(INSTRUÇÕES DO EXERCÍCIO)
(A) Devolva, sem nenhuma alteração, o trecho do texto sobre a Cartilha Urbana que vai de "Arquitetura e Urbanismo: A" até "população nessas questões.", inclusive.
(B) Reescreva como tabela Markdown, com as colunas Número e Conteúdo, somente as linhas dos dados do exercício que vão da linha com "Open İSLAHİYE listing 269716" até a linha com "I will pos(218,143).", inclusive, deixando de fora as linhas em branco.

(TEXTO PARA LEITURA)

┄┄┄┄┄┄┄┄┄┄

Arquitetura e Urbanismo: A cartilha que ensina sobre onde você mora

Alagamentos, deslizamento de morros, lixo excessivo nas ruas, poluição, desmatamento em áreas de preservação, desperdício de recursos hídricos, assentamentos precários. A lista de problemas comumente encontrados nas grandes metrópoles brasileiras e, inclusive, em municípios de menor porte, é interminável. Essas e outras ocorrências são cotidianas nas cidades, e parte disso se deve à falta de envolvimento da população nessas questões.

Uma possível solução para essa apatia em relação aos problemas urbanos foi pensada há quase duas décadas por Miguel Antonio Buzzar, docente do Instituto de Arquitetura e Urbanismo (IAU) da USP, em São Carlos. No final da década de 1990, quando trabalhava na secretaria de obras da prefeitura de Santo André, ele percebeu que a grande maioria das pessoas- e não somente as de baixa renda, como é comum se pensar- tem total desconhecimento sobre informações básicas da infraestrutura das cidades. “Parte considerável da população não sabe a diferença entre uma rede de esgoto e uma rede de águas pluviais. Em relação à energia elétrica, por exemplo, a população não tem ideia do que seja um transformador ou o significado de rede de alta tensão. Quando chove, as pessoas têm de lidar com os alagamentos, mas não sabem por que ele ocorreu”, elucida. “As pessoas moram e habitam as cidades, mas desconhecem seu funcionamento”.

Miguel, então, pensou em um projeto que privilegiasse alunos do ensino fundamental e médio, em princípio somente das escolas públicas, e que trouxesse, de forma dinâmica e interativa, a conscientização dos estudantes em relação ao seu entorno. “O projeto também contaria com uma publicação, a Cartilha Urbana, que traria, em uma linguagem simples a acessível, tópicos a respeito do funcionamento das cidades”, relembra.

O projeto ficou adormecido por alguns anos, até que, em 2011, Miguel participou de uma rede da FINEP*, formada por pesquisadores de diversas universidades do país**, e que tinha como foco discussões relacionadas ao desenvolvimento de tecnologias sociais. “Um dos pressupostos relacionados à tecnologia social é que ela seja apropriada pela própria comunidade, visto que é voltada justamente para a resolução de problemas sociais que, por consequência, tragam a melhoria das condições de vida”, diz Miguel. “Dessa forma, a população passa a ter papel ativo, deixando de ser objeto para se transformar em sujeito das soluções”.

┄┄┄┄┄┄┄┄┄┄

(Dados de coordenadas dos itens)
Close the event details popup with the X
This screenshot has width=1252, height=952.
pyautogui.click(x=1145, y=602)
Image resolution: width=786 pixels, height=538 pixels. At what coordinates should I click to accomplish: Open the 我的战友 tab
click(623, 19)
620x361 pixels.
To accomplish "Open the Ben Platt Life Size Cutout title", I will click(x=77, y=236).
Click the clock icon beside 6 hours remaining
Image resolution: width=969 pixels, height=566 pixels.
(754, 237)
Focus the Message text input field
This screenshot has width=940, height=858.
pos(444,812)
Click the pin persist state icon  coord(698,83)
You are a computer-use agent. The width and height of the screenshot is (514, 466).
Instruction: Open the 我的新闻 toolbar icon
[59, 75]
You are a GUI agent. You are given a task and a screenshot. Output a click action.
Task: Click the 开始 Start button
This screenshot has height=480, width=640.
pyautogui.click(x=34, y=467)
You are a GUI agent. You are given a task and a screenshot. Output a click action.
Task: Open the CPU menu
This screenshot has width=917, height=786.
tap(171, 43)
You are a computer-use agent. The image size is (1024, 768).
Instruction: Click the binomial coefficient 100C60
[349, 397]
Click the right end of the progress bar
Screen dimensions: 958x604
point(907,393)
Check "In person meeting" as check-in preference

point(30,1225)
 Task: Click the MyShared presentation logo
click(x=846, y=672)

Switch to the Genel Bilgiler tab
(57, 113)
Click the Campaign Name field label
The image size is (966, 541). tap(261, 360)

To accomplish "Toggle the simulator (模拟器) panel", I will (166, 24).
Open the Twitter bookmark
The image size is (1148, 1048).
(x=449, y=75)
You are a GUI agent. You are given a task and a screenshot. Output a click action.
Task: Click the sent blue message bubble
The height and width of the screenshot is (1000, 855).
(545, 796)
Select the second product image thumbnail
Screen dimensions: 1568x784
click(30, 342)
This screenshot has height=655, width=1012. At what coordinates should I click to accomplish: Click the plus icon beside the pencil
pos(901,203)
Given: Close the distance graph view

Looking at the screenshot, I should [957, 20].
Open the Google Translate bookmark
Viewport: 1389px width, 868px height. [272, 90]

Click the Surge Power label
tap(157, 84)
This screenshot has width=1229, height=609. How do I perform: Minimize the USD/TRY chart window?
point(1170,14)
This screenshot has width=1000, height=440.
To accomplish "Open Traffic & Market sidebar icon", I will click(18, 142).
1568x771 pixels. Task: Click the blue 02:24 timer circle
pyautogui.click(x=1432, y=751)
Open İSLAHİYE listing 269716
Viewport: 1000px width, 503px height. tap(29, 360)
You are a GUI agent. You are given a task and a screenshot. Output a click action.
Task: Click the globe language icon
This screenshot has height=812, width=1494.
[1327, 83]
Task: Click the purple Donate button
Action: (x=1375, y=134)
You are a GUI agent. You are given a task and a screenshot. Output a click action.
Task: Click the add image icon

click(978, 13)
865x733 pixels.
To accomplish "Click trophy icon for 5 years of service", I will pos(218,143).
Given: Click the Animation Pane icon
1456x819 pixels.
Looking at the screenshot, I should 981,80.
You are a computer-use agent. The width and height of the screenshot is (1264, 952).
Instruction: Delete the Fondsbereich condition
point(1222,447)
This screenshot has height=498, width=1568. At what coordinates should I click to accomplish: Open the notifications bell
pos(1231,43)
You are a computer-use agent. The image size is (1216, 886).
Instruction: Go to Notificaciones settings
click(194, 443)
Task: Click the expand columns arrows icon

┄┄┄┄┄┄┄┄┄┄

(RESULTADOS DO EXERCÍCIO)
(A)
Arquitetura e Urbanismo: A cartilha que ensina sobre onde você mora

Alagamentos, deslizamento de morros, lixo excessivo nas ruas, poluição, desmatamento em áreas de preservação, desperdício de recursos hídricos, assentamentos precários. A lista de problemas comumente encontrados nas grandes metrópoles brasileiras e, inclusive, em municípios de menor porte, é interminável. Essas e outras ocorrências são cotidianas nas cidades, e parte disso se deve à falta de envolvimento da população nessas questões.

(B)
| Número | Conteúdo |
|---|---|
| 1 | Open İSLAHİYE listing 269716 |
| 2 | Viewport: 1000px width, 503px height. tap(29, 360) |
| 3 | You are a GUI agent. You are given a task and a screenshot. Output a click action. |
| 4 | Task: Click the globe language icon |
| 5 | This screenshot has height=812, width=1494. |
| 6 | [1327, 83] |
| 7 | Task: Click the purple Donate button |
| 8 | Action: (x=1375, y=134) |
| 9 | You are a GUI agent. You are given a task and a screenshot. Output a click action. |
| 10 | Task: Click the add image icon |
| 11 | click(978, 13) |
| 12 | 865x733 pixels. |
| 13 | To accomplish "Click trophy icon for 5 years of service", I will pos(218,143). |